The man lived on a blasted plantation and he allowed that beautiful old Victorian to fall to ruin? Gracie decided she might come to dislike Kevin Patrick Daniels almost as passionately as Johnny did. That would make buying the house for a pittance of its worth all the more satisfying.
If, of course, she decided she really wanted it.
Which she didn’t, she insisted. This was purely an exercise, a gathering of facts. Nothing more.
Two hours later she was searching a country road for the lane that would take her to Kevin Patrick Daniels, current manager of the property. If that run-down state was his idea of management, he ought to be a quick sell.

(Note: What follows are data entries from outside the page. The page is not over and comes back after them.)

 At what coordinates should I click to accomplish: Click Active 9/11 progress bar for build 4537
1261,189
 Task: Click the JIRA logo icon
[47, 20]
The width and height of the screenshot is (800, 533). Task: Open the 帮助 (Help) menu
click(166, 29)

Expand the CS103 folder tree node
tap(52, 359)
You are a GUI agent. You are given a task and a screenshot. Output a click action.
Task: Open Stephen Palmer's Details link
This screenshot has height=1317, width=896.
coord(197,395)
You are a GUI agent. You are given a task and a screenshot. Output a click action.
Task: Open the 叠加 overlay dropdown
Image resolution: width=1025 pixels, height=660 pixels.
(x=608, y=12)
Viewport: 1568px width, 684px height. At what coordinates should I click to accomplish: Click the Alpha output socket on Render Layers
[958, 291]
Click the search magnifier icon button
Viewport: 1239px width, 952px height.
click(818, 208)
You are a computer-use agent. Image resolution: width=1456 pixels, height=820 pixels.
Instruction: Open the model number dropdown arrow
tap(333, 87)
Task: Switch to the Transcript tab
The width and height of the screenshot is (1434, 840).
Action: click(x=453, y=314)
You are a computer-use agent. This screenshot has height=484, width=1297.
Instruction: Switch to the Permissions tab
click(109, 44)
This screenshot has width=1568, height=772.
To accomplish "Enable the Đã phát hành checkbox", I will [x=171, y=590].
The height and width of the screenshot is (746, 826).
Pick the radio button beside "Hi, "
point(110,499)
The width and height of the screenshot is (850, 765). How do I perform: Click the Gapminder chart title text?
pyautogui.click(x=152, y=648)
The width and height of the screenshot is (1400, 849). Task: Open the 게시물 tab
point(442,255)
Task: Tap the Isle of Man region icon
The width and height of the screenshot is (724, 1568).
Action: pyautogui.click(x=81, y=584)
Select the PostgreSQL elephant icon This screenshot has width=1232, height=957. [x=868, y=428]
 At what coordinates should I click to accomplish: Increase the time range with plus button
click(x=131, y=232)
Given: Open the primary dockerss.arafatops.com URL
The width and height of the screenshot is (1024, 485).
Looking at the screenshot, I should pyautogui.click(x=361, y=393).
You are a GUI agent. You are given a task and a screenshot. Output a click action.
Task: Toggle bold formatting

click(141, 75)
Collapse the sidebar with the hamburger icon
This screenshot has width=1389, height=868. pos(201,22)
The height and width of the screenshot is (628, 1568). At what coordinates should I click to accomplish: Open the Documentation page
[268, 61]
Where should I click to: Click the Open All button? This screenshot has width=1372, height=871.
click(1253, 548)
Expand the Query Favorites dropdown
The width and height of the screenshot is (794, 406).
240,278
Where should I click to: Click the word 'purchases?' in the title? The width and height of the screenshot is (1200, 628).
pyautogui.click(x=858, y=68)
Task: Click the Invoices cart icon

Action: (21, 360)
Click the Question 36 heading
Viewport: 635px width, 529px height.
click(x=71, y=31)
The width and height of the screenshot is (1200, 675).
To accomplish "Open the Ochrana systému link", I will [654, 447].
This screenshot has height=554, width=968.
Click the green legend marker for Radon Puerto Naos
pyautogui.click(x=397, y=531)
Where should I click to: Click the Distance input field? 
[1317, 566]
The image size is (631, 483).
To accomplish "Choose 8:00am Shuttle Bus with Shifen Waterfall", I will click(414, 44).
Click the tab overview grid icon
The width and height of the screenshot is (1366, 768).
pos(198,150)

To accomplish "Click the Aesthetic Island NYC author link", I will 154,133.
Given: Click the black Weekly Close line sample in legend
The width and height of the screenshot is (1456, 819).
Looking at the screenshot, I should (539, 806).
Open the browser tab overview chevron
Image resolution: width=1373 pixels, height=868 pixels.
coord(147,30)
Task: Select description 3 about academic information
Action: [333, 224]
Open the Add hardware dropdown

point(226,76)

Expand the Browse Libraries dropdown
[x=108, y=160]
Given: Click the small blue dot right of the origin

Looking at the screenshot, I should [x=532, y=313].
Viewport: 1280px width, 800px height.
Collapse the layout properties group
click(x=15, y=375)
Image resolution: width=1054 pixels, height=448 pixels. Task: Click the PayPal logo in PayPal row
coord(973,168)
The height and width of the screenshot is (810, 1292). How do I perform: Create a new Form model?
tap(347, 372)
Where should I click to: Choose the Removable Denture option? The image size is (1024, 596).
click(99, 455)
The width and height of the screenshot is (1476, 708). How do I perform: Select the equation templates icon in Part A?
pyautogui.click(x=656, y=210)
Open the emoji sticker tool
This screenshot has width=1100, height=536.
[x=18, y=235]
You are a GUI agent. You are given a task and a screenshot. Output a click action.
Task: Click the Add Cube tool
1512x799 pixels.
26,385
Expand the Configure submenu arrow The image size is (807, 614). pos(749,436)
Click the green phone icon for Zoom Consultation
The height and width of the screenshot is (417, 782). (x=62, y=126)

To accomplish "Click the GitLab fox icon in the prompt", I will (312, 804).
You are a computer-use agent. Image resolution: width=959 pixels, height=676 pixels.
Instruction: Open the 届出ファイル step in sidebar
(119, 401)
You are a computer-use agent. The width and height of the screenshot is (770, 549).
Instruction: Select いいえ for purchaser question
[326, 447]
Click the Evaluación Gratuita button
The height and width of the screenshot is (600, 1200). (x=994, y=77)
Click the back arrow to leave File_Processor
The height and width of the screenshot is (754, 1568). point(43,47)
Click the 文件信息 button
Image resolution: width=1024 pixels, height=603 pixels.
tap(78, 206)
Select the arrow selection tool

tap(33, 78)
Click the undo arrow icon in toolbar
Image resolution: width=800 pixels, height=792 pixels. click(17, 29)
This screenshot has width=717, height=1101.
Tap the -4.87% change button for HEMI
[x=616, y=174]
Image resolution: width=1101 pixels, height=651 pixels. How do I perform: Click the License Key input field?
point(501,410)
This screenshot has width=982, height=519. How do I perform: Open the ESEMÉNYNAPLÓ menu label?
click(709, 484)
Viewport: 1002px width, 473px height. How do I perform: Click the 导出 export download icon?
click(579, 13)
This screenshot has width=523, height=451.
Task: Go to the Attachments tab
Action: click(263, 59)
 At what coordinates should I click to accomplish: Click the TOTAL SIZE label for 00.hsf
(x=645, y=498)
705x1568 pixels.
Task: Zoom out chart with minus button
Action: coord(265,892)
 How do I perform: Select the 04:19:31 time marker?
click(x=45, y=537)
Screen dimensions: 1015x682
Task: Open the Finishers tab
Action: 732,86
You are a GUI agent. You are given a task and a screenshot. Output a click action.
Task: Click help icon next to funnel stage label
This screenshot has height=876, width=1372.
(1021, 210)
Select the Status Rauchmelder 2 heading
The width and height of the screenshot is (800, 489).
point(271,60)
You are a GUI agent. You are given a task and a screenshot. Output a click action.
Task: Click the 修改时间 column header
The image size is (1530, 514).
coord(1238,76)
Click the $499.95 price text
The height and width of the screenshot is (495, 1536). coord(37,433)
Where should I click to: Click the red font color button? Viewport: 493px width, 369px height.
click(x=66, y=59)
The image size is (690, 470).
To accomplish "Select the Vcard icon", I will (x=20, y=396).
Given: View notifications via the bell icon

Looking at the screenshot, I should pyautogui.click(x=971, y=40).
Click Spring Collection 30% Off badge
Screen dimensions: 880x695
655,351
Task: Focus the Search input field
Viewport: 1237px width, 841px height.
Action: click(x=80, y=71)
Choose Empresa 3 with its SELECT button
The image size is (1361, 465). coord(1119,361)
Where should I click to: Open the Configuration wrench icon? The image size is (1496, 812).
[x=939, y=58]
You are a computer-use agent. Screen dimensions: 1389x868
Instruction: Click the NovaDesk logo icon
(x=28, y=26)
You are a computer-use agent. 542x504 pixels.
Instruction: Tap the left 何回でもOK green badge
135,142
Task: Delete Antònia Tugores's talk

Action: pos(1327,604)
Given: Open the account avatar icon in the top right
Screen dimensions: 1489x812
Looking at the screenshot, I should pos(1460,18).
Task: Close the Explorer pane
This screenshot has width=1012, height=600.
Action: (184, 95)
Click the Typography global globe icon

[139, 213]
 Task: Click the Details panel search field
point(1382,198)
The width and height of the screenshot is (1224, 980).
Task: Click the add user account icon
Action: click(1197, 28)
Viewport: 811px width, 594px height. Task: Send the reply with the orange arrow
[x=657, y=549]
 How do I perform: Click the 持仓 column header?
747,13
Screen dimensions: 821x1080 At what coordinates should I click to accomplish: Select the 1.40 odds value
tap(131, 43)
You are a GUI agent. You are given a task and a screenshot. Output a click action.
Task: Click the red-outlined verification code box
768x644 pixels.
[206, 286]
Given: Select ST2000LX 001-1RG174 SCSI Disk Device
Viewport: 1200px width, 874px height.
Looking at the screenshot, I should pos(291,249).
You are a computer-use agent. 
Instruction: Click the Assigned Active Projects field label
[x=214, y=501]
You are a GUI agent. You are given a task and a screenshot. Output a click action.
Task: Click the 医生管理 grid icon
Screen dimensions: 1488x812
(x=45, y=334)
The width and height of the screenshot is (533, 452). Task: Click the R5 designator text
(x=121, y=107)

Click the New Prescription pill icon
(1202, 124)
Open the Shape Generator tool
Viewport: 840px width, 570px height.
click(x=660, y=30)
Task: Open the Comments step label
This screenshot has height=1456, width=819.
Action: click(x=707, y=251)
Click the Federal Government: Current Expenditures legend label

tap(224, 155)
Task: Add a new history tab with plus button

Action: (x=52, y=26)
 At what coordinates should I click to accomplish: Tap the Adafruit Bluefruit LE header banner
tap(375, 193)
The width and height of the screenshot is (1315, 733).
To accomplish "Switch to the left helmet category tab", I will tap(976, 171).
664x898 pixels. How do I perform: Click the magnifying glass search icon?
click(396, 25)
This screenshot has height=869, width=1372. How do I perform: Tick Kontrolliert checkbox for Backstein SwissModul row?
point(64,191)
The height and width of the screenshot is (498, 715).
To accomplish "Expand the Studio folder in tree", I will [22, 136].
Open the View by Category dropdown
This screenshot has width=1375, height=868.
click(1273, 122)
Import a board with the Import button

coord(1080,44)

She knew the type. Never spend a dime unless the roof is actually falling down. Which it was. No doubt he’d rather accept her offer than put a new coat of paint or a new roof on the place. Her adrenaline pumped just thinking about the negotiations. She felt more alive than she had in months. Hopeful.
And that was before she glimpsed the Daniels estate. Jessie hadn’t exaggerated a bit. It was Tara on steroids. Every bush was tidily trimmed, every blade of grass on the rolling hillside had been neatly shorn to the precise same length. The house and the columns across the front were pristine white, which probably required regular touch-ups. The windows, tall and stately, glistened.
Oh, yes, indeed, Gracie thought, staring at it with a mixture of awe and disgust. Stealing that neglected Victorian from Kevin Patrick Daniels was going to make her day.